In the instant case the two nephews were asserting no claim of any kind against their aunt. She was asserting the claim that their legacy was tainted and she was going to contest their right to it. They transferred to her a life interest in one-half of their inheritance for her covenant not to bring this suit. In addition she transferred to them a reversionary interest in stock which she owned outright, and which was valued at a great deal more than the life estate she received. The Government contends that these facts demonstrate that a donative intent on her part must have existed.
But let us examine the undisputed facts. Each of the nephews had inherited 158 shares of stock in the family corporation of which their father was president. In the previous year, the corporation *768 had paid $260.00 per share dividend. Their expectations were that some day they would inherit Mrs. Mersereau's stock and their father's stock. Now, Mrs. Mersereau was not only threatening a lawsuit over their present inheritance, but threatening to leave her stock to some charity. Even if the suit was successfully defended, it was not only distasteful, but the scars of such a suit, won or lost, would undoubtedly result in Mrs. Mersereau carrying out her threat.
On the other hand, the evidence discloses that Mrs. Mersereau was a lady who was principally interested in a large income for the rest of her life. She had no interest in amassing an even larger estate, but only in increasing her income. As a lawyer's widow, and a woman of considerable business acumen, she knew the hazards in her lawsuit. If she was successful in her suit and the will was set aside, she would inherit the stock equally with her brother.
When all these factors are taken into account, the compromise that was reached seems most logical, satisfactory and businesslike. Although not fearful of the outcome of a lawsuit, the nephews gave up a large present income, but received, without fear of revocation, the assurance that they would in due time own all the corporation. The latter consideration was more important to them than settlement of the threatened suit.
From Mrs. Mersereau's viewpoint, she received the income for life from a block of stock which had drawn over $40,000.00 in dividends in the preceding year, and only gave up the right to determine to whom considerably less than half her estate should go after her death (and she had no direct descendants). Parenthetically, like most we mortals, she probably did not believe mortality tables applied to her, and, unlike most of us, she was right.
From all of the above facts, the Court finds that each of the "parenthetical criteria" was present, namely; "a transaction which is bona fide, at arm's length, and free from any donative intent."

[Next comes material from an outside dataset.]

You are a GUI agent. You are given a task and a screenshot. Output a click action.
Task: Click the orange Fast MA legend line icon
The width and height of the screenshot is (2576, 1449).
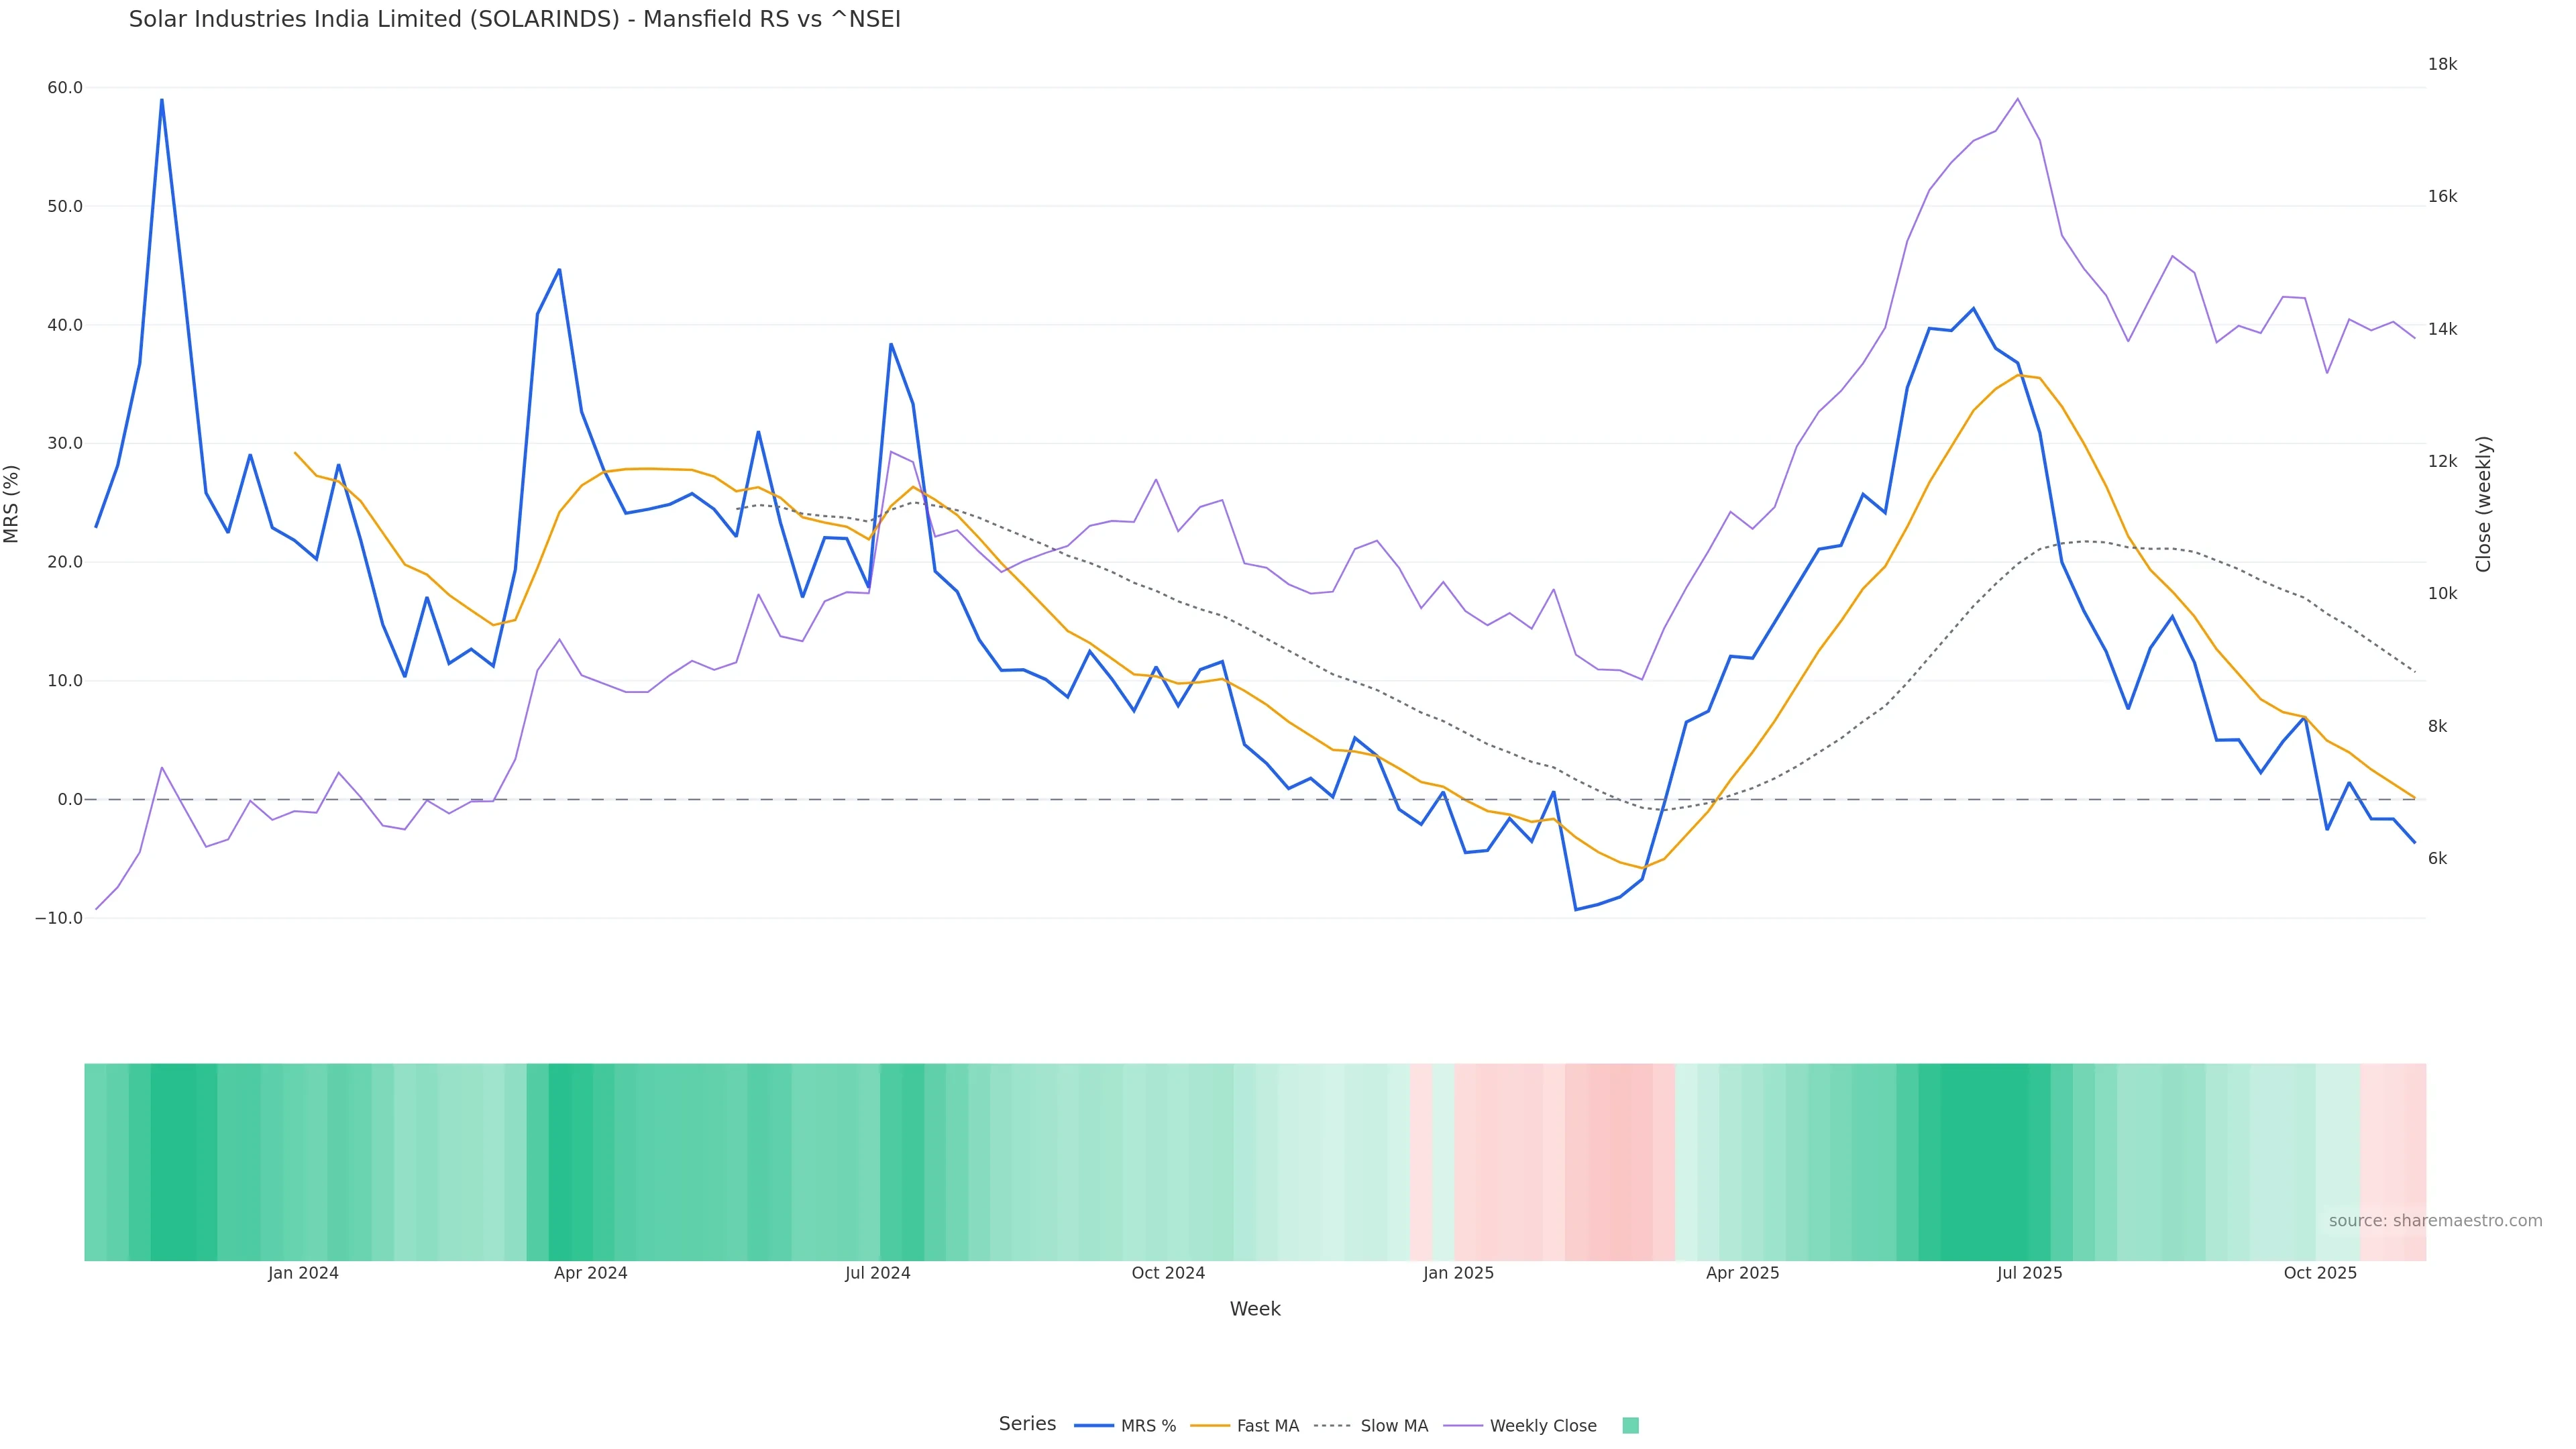(x=1210, y=1426)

This conclusion is strengthened by the fact that Mrs. Mersereau's will left nothing to the nephews, only some personal jewelry to their wives and children, and disposed of a gross estate of almost a million dollars.
This opinion shall serve as findings of fact and conclusions of law pursuant to Rule 52(a) of the Rules of Civil Procedure.
Counsel for plaintiff are directed to prepare, file and serve on opposing counsel a proposed judgment for the Court's approval within ten days.